Fibroblasts are the main effectors of the tissue regeneration phase [27]. By the second or third day after an injury infliction many growth factors trigger fibroblast migration to the damage sites where their further proliferation continues. This process is accompanied by angiogenesis-new blood vessels growth. Thus fibroblasts appear to be the most important cells involved in extracellular matrix remodeling as well as one of the Fibroblast Growth Factor (bFGF) major target cells during healing and other processes. These fibroblast growth factors are produced by keratinocytes, fibroblasts, chondrocytes, endothelial, smooth muscle and tumor cells. According to the literature data, local bFGF applications can largely contribute to wound healing [28-30]. This bFGF increase may indicate this factor participation in both burn disease progression and post-burn wound healing processes.

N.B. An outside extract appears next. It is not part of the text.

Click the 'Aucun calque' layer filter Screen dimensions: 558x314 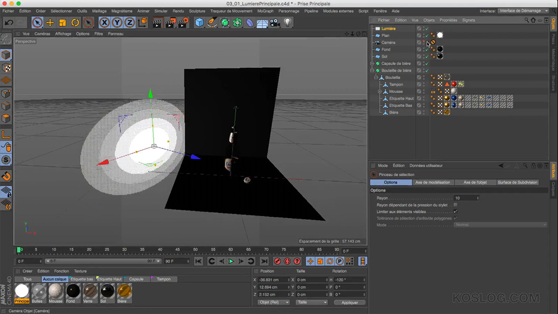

To sum it all, during the EAB modeling we observed the significant changes in matrix metalloproteinase functioning, namely TIMP-1 and bFGF. These enzyme level changes were different in esophagus mucous membranes and in rat blood serum. In mucous membranes the maximum level of MMP-1, MMP-3, MMP-8, MMP-9 and TIMP-1 was observed at 21st d after the burn infliction, while the MMP-2 level was at its maximum at 15th d of our experiment. In rat blood serum, the level of MMP was at its maximum value at 15th d, while the TIMP-1 level gained the control values within the specified time. Finally, the bFGF reached its maximum at 21st d. These changes may be an evidence of chronic inflammatory processes and scar changes in rat esophagus after the EAB infliction.